**WRITTEN PROBLEM**
Copy out the lines below word for word, leaving out the pictures.
— Start SUPPLIED MATERIAL —
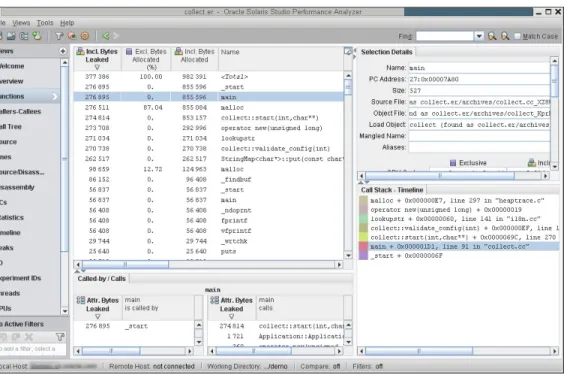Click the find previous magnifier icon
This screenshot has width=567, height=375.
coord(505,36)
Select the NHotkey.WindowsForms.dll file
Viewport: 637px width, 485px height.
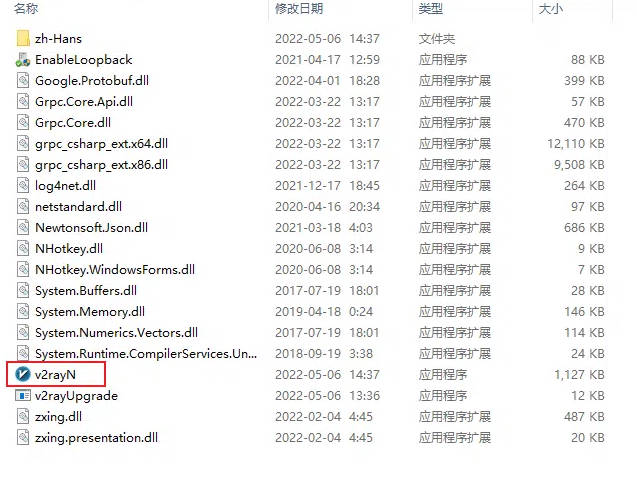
— End SUPPLIED MATERIAL —
**TASK ANSWER**
Click the find previous magnifier icon
This screenshot has width=567, height=375.
coord(505,36)
Select the NHotkey.WindowsForms.dll file
Viewport: 637px width, 485px height.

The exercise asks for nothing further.